Roo, I’m so glad we did this analysis of Roma as I definitely think I understand it better than I did when I saw it in a movie theater. I loved it then. Appreciate it more now.

Your take here, for example, really crystallizes how in some respects it does differ from conventional Hollywood fare, yet works as a story. Sofía changes more than Cleo and your point about Sofía’s upper middle class standing gives her more room for personal agency. Both are reactive, a no-no in Hollywood development circles re protagonists, but that’s kind of the point of the movie in a way: women surviving in a patriarchal society.

As to your last point, the fact the year in question was one of such upheaval in Mexico City is also noteworthy.
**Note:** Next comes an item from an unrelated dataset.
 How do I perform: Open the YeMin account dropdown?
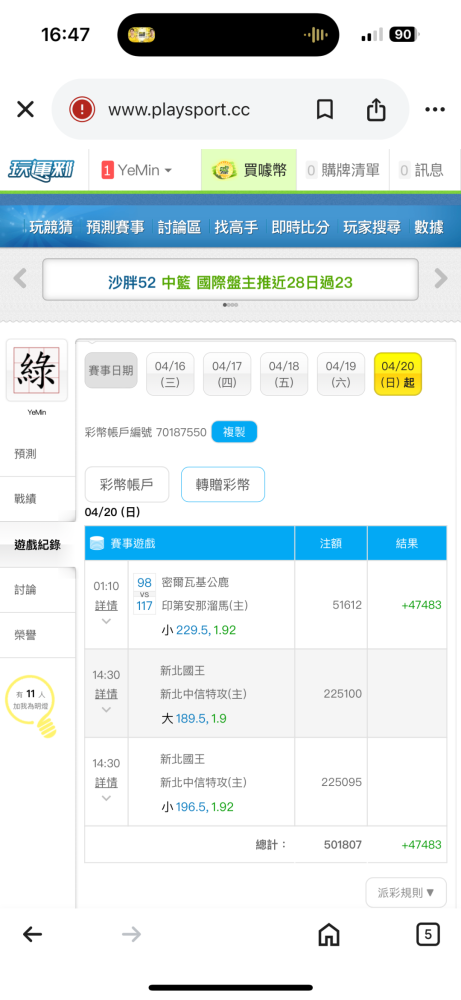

I try to imagine the movie without that heightened societal dynamic… and you not only miss out on some memorable scenes (the shoot-out / riots / Fermin with a gun drawn on Cleo), but also how the larger civic upheaval mirrors the more intimate personal upheaval confronting the two lead women.
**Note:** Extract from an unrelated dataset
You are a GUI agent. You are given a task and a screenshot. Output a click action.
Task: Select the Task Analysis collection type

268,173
Which leads me to my big takeaway: Write the story the way the story needs to be told. But always in service to the story, not just to break supposed rules or be cute. If the story speaks to you to be told this way and you are convinced that is the way it must be told, then go for it. Get some feedback and see if it works. You can always revise it if it doesn’t work on the page. But at least give your original vision your best shot.